Here’s a link to a 1907 manual about growing peonies. Not all the information is accurate, but it is a fun read for people who like history. It is available as a free download via archives.org
“Yes, when the love of the beautiful is dead in the souls of the people, when billions on billions have been raised to fill all the empires of the west and northwest. The love of the beautiful is growing, not dying, and when you get to raising the most charming, as well as the hardiest, flower on earth, you may be absolutely sure of success. If you want to be gone a week, your plants will not be like chickens, dying for lack of care. All the long, cold months of winter they are independent of you. There is no enterprise which will give you such congenial employment, which will so compound interest for you on such a bountiful scale and bring in such returns for the capital invested. Be sure and begin right. Get the best kinds [of peonies] and give them good care and your reward is certain.” C.S. Harrison
Before ARS was eliminated from Alaska, they conducted a thorough survey of the peony fields at the Georgeson Botanical Garden for thrips. Thanks to the efforts of Div. of Ag, Curtis Knight and Dr.

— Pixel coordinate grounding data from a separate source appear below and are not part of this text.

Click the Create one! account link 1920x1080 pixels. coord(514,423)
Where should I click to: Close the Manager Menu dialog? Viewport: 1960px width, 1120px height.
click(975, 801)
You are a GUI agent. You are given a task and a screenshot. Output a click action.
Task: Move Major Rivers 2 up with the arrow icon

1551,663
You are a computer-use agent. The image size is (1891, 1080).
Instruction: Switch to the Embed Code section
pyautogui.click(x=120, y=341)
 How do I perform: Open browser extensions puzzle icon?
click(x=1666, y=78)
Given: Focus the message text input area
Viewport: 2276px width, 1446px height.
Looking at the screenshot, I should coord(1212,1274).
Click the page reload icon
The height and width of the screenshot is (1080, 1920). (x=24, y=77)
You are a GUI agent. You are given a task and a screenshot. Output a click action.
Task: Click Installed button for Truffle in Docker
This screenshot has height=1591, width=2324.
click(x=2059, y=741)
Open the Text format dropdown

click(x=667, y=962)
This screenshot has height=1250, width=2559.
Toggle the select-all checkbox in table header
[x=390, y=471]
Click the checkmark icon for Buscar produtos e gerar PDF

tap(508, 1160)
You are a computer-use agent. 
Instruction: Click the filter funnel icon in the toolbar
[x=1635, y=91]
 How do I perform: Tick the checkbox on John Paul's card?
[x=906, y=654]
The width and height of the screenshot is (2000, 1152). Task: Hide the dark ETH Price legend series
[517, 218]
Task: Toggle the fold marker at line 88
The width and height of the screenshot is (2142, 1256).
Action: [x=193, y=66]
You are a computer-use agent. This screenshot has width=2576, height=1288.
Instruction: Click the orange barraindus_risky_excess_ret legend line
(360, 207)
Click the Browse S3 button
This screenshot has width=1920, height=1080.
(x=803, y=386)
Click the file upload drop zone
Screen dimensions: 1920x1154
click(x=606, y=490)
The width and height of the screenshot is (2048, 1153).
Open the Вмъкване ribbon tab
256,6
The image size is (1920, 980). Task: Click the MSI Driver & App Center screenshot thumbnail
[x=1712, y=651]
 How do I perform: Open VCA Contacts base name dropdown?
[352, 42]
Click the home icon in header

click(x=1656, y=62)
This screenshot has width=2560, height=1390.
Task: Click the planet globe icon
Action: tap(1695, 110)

Derek Syles, UAF Museum, they have now been identified. We don’t have one type of thrips, we have nine species! The most common is western garden thrips, onion thrips and tobacco thrips, all of which cause significant damage to vegetable crops and will definitely be an issue with peonies. At the GBG this summer, thrips damage is extensive, the most I have ever seen. Perhaps it is because of the hot, dry weather. I am cataloging all the damage I have seen and will share at a later date. Thrips are extremely difficult to identify. These specimens were sent to Spain for verification! It is clear we need a statewide survey and then information on how to minimize damage and control infestations.